The money connection between ArtPrize and the Right to Work law in Michigan
Fortunately, this is public information and the online Non-Profit resource, GuideStar, posted the 990s for ArtPrize from 2011.
The 990 for ArtPrize in 2011 is consistent with the first few years, in that the primary funding source is the Dick & Betsy DeVos Foundation.
According to the 990 for 2011, the Dick and Betsy DeVos Foundation have provided ArtPrize with $5.2 million. There is some income from merchandize and sponsors, but the bulk of the money is provided by the foundation of the parents of Rick DeVos.
Additional financial information worth noting is that there were three “independent contractors” used by ArtPrize in 2011 – On Stage Services ($192.852), Square One Design ($152,617) and Pomegranate Studios ($559, 327). Independent is a loose term to use considering that Square One Designs does lots of other DeVos family business work (Amway, Windquest & Reserve Bar) and Pomegranate Studios is run by the DeVos family.
One last aspect of the financials of ArtPrize is based on a question that is asked of non-profit entities in the 990 form, section IV, which asks – Did the organization engage in direct or indirect political campaign activities on behalf of or in opposition to candidates for public office? The answer that ArtPrize put for this was no, which is technically correct. However, this does not mean the public shouldn’t reconsider the significance of such a question, particularly as it relates to what the Dick & Betsy DeVos Foundation funds.
After the Michigan Legislature pushed through a Right to Work law in December it was revealed that Dick & Betsy DeVos have been major funders of Rights to Work policies, primarily through their contributions to the Mackinac Center for Public Policy. The Mackinac Center has been pushing Right to Work policies in Michigan for years and was one of the main architects for the state’s new law.
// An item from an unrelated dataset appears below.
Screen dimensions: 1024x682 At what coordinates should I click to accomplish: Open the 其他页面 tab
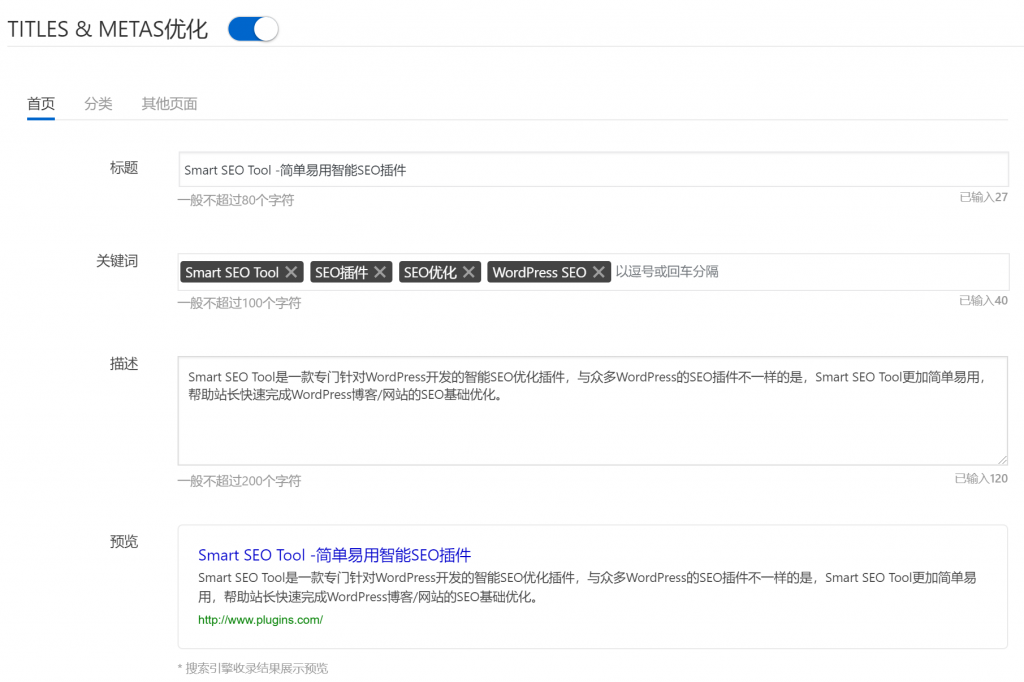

Dick & Betsy DeVos (along with other DeVos family members) have been part of the work of the West Michigan Policy Forum, which has made Right to Work one of its main priorities, since the group was founded in 2008. Right to Work policy was a significant part of the last conference, held in September of 2012.
What this all means is that the same people who fund ArtPrize are the same people that made Right to Work a law in Michigan. This should raise lots of questions for all of us, whether you are a supporter of ArtPrize or not. What is the significance of the relationship between people who funded a 19 – day art event in downtown Grand Rapids and the same people who attack workers and unions in Michigan?
Another way to frame this is by asking what is the significance of those who engage in cultural management who also engage in the management of public policy? The DeVos family understands the importance of public relations and ArtPrize is in many ways a PR coup for the family. How could anyone be critical of people who put on such a large cultural event as ArtPrize?
It’s not a question of whether or not there are any positive outcomes of ArtPrize. The world is not black and white and we must avoid looking at the world through a binary lens of good and evil. Instead we have to think critically about the nuances of how systems of power work.
If labor unions and other sectors of Michigan want to come to terms with how the Right to Work law came into being, they are going to have to grapple with the strategic use of DeVos family money. Such grappling will have to go beyond the simplistic GOP vs Democrats analysis and see how their funding strategies are primarily about wealth accumulation and social management.
If I wanted to fight back against the Right to Work policies, I would use ArtPrize as a forum to challenge the DeVos family’s political and economic influence.